CAHUN, Claude & MOORE, Marcel (pseuds. SCHWOB, Lucy & MALHERBE, Suzanne).
Aveux non Avenus.
Aveux non Avenus.
Illustré D'Héliogravures Composées par Moore D'Après les Projets de L'Auteur. Préface de Pierre Mac Orlan.
Stock Code 117779
Paris, Éditions du Carrefour, 1930.
inscribed to Sylvia Beach
An exceptional association copy, inscribed: 'to Sylvia Beach / In memory of old days, and / in hope of no worse ones I throw / our friendship as a bridge, whereon / I hope we may meet many times. / Claude Cahun / Paris - Juin 1930'.Sylvia Beach and Adrienne Monnier lived together as a couple from 1919 until Monnier's death by suicide in 1955. It was Monnier who initially encouraged Cahun to write Aveux Non Avenus.
Claude Cahun and Marcel Moore are the pseudonyms used by Lucy Schwob and her life-long lover and step-sister, Suzanne Malherbe. Though Cahun saw herself primarily as a writer and viewed her photographic work as a largely private pursuit, it is for her self-portraits that explore ideas around gender indeterminacy through her physical appearance and dress that she is now best known.
Aveux non Avenus is an anti-memoir comprising a series of texts: poems, literary aphorisms, fables, snatches of conversation, recollections of dream sequences and philosophical thoughts, ideas and meanderings, loosely grouped into nine chapters interspersed with photomontages by Moore featuring photographs and self-portraits by Cahun. Cahun wrote most of the text between 1919 and 1925, with a final section completed in 1928.
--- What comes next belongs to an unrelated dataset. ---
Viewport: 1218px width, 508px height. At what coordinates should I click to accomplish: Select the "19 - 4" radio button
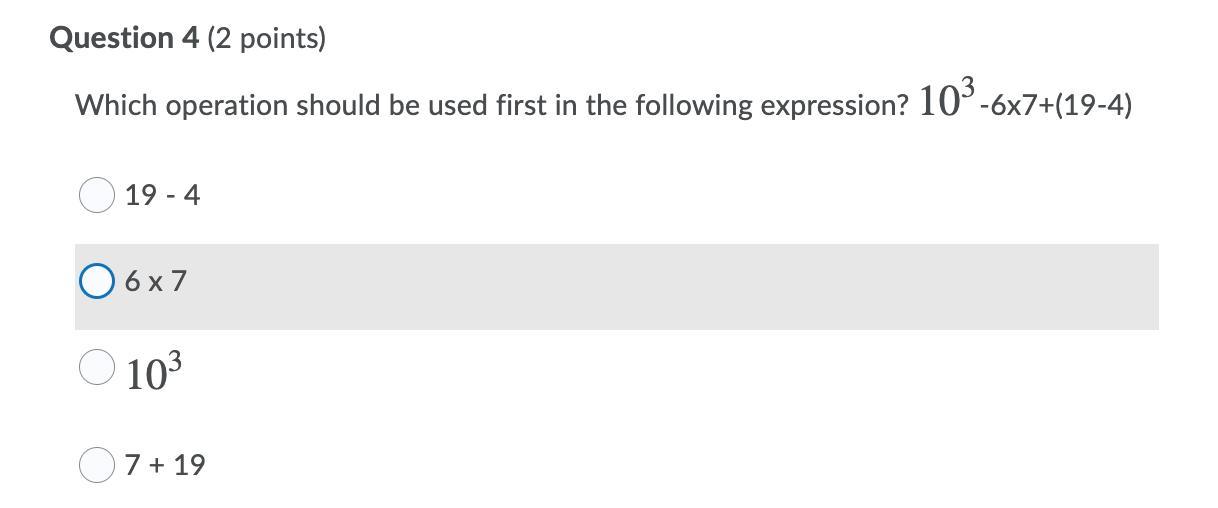(97, 195)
In 1920, Cahun and Moore settled in Montparnasse. They became a prominent couple in avant-garde literary and theatre circles, befriending Sylvia Beach, owner of the English-language bookshop Shakespeare & Company and her partner Adrienne Monnier, owner of La Maison des Amis des Livres.
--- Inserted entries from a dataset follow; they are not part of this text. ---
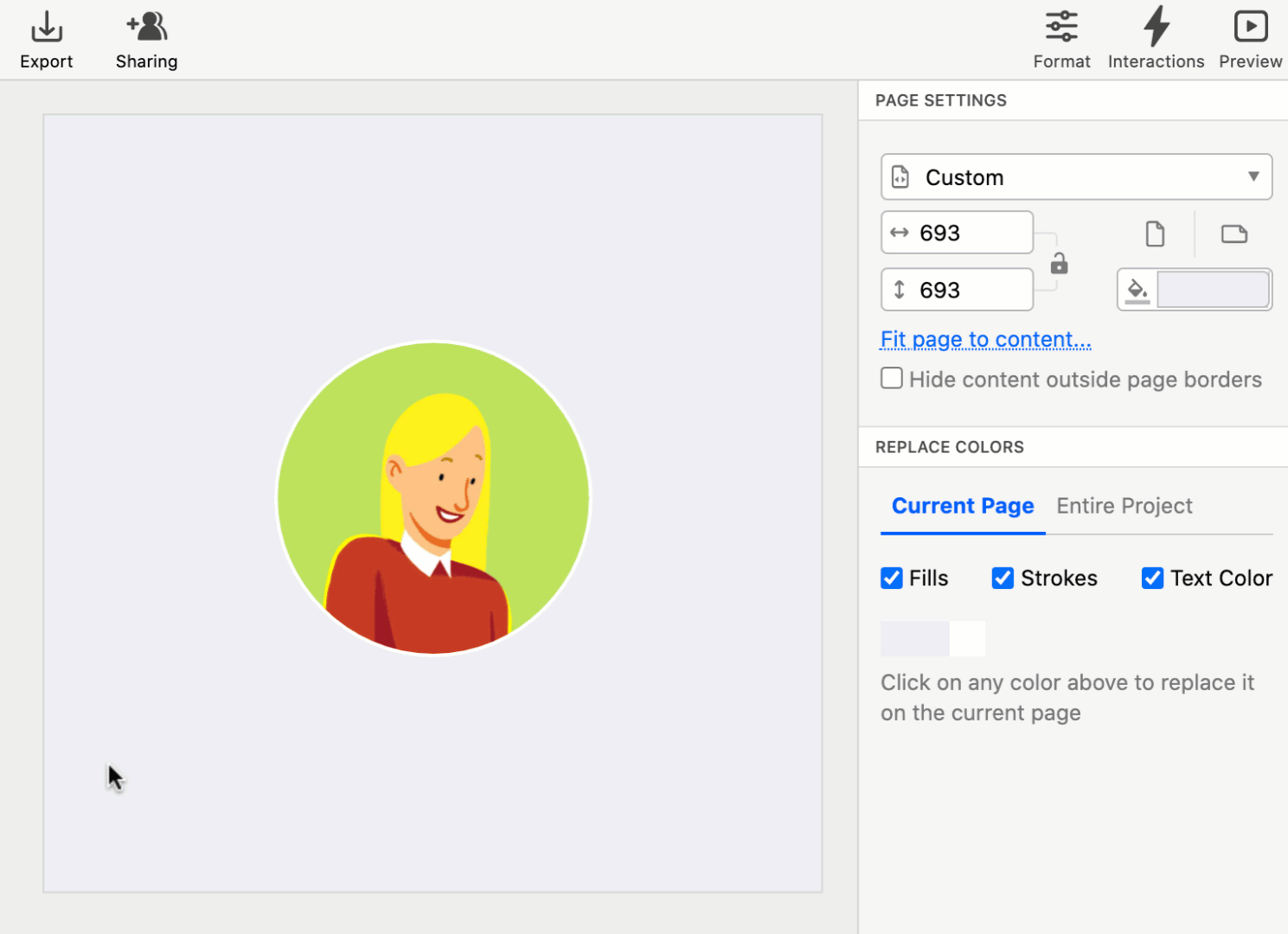The width and height of the screenshot is (1288, 934).
Task: Click Fit page to content link
Action: click(985, 340)
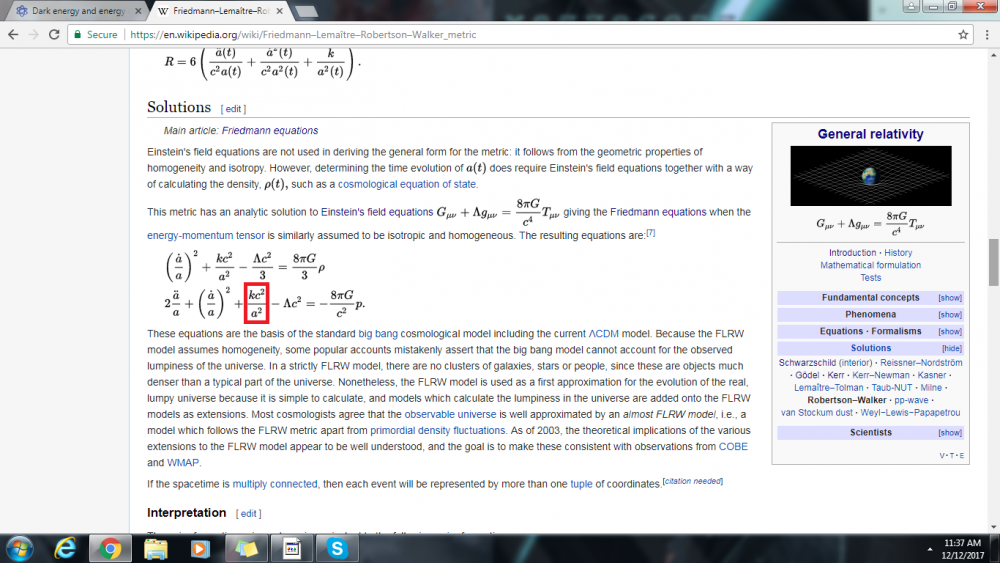The width and height of the screenshot is (1000, 563).
Task: Expand the Phenomena section in sidebar
Action: coord(949,315)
Cahun began writing with Monnier's encouragement. In 1926, with most of the book completed, she wrote to Monnier: 'You have told me write a confession because you know only too well that this is currently the only literary task that might seem to me first and foremost realisable, where I feel at ease, permit myself a direct link, contact with the real world, with the facts … Don't get your hopes up.'
Two years later, writing: 'I told you that I wanted to publish my [book] … as a psychological and moral experiment. On myself, I dream … of publishing with you (!) with a preface by you (!) saying everything good you think about me, and everything bad: all the reservations that my symbolist entrapment, my infantile stubbornness, the gaps in my knowledge, my blindness, my incomprehension of life etc., make you have about me.'
Cahun's deviation from her brief meant that Monnier refused to support the project. Escaping easy classification, Aveux Non Avenus did not find a large audience at the time of publication but is now viewed as a pioneering piece of experimental female and queer writing.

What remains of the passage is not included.